**REQUIREMENT:**
Each line of the entries below that includes "name" belongs in your answer.
=== Section Start ===
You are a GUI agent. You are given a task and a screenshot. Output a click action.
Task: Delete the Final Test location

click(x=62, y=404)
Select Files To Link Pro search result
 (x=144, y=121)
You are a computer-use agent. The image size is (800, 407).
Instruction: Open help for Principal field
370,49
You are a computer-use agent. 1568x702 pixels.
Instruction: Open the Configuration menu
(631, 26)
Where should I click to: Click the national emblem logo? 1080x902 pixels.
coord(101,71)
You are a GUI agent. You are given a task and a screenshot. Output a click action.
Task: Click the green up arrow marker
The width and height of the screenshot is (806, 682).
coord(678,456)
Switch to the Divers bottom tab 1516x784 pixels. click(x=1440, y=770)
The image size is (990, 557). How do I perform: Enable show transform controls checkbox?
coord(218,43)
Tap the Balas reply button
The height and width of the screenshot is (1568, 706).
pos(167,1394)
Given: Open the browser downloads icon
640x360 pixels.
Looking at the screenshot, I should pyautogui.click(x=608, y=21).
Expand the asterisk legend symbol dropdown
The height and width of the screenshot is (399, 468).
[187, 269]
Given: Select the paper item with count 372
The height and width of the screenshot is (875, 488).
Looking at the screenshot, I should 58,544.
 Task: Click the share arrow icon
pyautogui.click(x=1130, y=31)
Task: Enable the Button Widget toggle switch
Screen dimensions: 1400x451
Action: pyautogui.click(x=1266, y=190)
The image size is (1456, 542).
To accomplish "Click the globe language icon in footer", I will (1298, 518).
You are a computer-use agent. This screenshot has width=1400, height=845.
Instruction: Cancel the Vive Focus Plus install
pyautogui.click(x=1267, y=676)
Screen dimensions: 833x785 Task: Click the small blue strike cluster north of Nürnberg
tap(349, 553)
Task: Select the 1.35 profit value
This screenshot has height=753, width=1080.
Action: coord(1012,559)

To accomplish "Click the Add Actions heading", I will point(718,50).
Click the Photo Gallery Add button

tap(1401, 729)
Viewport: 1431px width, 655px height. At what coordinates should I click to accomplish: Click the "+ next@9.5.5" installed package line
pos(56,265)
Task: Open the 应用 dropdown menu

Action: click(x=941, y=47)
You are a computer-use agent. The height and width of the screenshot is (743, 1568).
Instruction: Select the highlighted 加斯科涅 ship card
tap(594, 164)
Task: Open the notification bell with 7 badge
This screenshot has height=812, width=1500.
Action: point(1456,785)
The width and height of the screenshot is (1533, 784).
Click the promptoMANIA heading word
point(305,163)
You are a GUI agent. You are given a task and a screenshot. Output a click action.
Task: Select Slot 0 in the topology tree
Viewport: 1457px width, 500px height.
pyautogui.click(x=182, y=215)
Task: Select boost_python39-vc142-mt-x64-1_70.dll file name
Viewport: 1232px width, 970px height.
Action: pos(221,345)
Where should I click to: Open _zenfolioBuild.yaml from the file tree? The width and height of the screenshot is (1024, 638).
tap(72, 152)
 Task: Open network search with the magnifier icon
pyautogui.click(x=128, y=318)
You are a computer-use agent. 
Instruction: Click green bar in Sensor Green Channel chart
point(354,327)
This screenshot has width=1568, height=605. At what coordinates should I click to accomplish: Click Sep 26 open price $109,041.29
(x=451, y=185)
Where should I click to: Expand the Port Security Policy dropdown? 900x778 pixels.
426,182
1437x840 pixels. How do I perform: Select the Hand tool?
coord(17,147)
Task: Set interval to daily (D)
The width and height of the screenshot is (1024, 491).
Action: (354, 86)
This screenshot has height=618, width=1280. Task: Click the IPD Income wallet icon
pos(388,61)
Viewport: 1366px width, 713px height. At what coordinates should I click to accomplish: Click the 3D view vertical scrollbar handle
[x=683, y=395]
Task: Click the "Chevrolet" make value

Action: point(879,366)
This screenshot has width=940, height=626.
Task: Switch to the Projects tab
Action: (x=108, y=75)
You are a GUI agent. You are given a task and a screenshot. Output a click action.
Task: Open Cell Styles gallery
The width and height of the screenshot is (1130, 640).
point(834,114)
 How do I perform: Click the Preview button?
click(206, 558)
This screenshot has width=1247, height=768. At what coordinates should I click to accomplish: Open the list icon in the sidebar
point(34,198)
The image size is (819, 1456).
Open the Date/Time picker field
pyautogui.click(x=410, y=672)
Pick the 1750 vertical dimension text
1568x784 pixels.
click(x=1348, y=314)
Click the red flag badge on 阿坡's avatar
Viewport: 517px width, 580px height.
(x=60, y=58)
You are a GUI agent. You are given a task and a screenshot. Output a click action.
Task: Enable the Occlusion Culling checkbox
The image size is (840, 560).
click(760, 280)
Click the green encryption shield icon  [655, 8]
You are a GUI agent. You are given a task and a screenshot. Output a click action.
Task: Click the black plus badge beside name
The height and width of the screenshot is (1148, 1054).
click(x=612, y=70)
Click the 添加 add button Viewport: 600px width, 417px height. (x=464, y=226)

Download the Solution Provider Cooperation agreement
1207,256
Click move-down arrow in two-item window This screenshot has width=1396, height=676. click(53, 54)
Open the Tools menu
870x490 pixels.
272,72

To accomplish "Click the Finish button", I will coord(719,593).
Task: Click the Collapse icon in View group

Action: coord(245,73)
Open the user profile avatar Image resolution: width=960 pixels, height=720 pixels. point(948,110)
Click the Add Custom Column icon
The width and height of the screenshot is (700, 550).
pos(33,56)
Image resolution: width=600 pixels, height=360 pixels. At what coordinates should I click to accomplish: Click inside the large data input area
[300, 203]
=== Section End ===
**RESULT OF THIS TASK:**
Task: Select boost_python39-vc142-mt-x64-1_70.dll file name
Task: Click the black plus badge beside name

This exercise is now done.